(Supplied passage)
════════════════════

Only this time we voted for it.

This is not a political blog, and I will return to talking books soon (when I've caught my breath and no longer want to stay in bed forever), if for no other reason than the fact that books will probably bear much of the brunt of keeping me sane for the next four years. And I will eventually try to be optimistic: Perhaps it won't be so bad; there are checks and balances in our government; there are still good people fighting for civilization; perhaps we will somehow be brought together for the common good; or, who knows, perhaps there really is an Illuminati, à la Dan Brown, guiding everything, and this mockery of a leader is only the latest figurehead! But I'm not quite ready for optimism yet.

Today, I am embarrassed to be an American.
1. a person in a savage, primitive state; uncivilized person.
2. a person without culture, refinement, or education; philistine.


  1. I'm so sorry. It's as frightening as earlier in the year (and last year) was for us. The only thing I think we can do is be the people we want people to be, do small but meaningful acts of kindness, work together. We're still working that out here (I went to a rally early on but it didn't really achieve anything concrete). Don't be embarrassed by something you clearly weren't behind, though, please. Good luck in the coming months. I suspect we'll all be doing quite a lot of comfort reading.

  2. Thank you for that. I have to keep reminding myself that I am not the only one horrified by this. 'It's only four years' is my new mantra. I'll keep coming here for cheering up!

  3. I deleted all (more than 100) politically related accounts from my Twitter feed this morning - the ones that are left are about books, movies, music, art. It felt very cleansing to do this. Looking at that feed will now be relaxing instead of agitating.

    In general, I'm going to take advantage of my remote position in Queretaro, Mexico, by tuning out of the political "conversation", which is bound to be depressing for quite some time.

    I am also dedicating myself to remaining cheerful by concentrating on what I love - my pets, my books, and so on.

    I have been specifically using my Pinterest "General Interest" board as an antidote to negativity for a number of months now. For some reason, it amuses me very much to curate this board, and I have included a number of images of book jackets from Furrowed Middlebrow.

    I only had four beers last night, which I think was quite restrained under the circumstances.

  4. Thank you, Scott. I am quite depressed and even shocked. I guess I thought it couldn't really happen. BUT - vitriol, ignorance, and hatred did win out. I wouold like to say I hope THEY (to use one of Mrs. Thirkell's favorite words)I hope THEY are happy, but alas, all of us are screwed. Tom

  5. A funny old world we live in.

════════════════════

(Goals)
1. Repeat word for word the part of the blog post from "2. Thank you" to "for cheering up!".
2. For each statement, say yes or no on whether it agrees with the blog post, and quote the words from the blog post that settle it.
(a) The writer calls it a political blog.
(b) The commenter living in Queretaro removed fewer than 100 political accounts from Twitter.
(c) One commenter has taken up "It's only four years" as a mantra.
3. Carry the blog post on from the point where it ends.
The lines after this point come from a separate source.

(Provided material)
════════════════════

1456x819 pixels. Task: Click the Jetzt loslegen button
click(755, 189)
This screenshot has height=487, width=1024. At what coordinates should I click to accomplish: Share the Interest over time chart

════════════════════

(The answers)
1.
2. Thank you for that. I have to keep reminding myself that I am not the only one horrified by this. 'It's only four years' is my new mantra. I'll keep coming here for cheering up!

2.
(a) No: "This is not a political blog"
(b) No: "I deleted all (more than 100) politically related accounts"
(c) Yes: "'It's only four years' is my new mantra."

3.
    Thank heavens for books to lose ourselves in.

  6. I do indeed share your fears. What a dreadful day, and what a dreadful man the President-Elect is. The referendum here, and your election, share similarities, chief amongst them being the aggressive language and themes of division that npw seem to be part of the polical lexicon.

    This too shall pass. As BO said, the sun will rise, and I will think about the many wonderful Americans I have met, the wonderful country that you have, and know that the country that gave us Harper Lee will not be destroyed by the orange one.
    Your writing is wonderful- why not seek office yourself in 2020

  7. Nothing surprises me any more. I was sad for my country in June, and I am sad for yours today.

  8. No, don't be embarrassed to be an American, Scott. (The 50% who didn't even bother voting need to be embarrassed.) It could be your role now to carry on and keep the faith.

    Not a political blog? I don't think it's political to be in a state of shock over such soul shattering events. It's human.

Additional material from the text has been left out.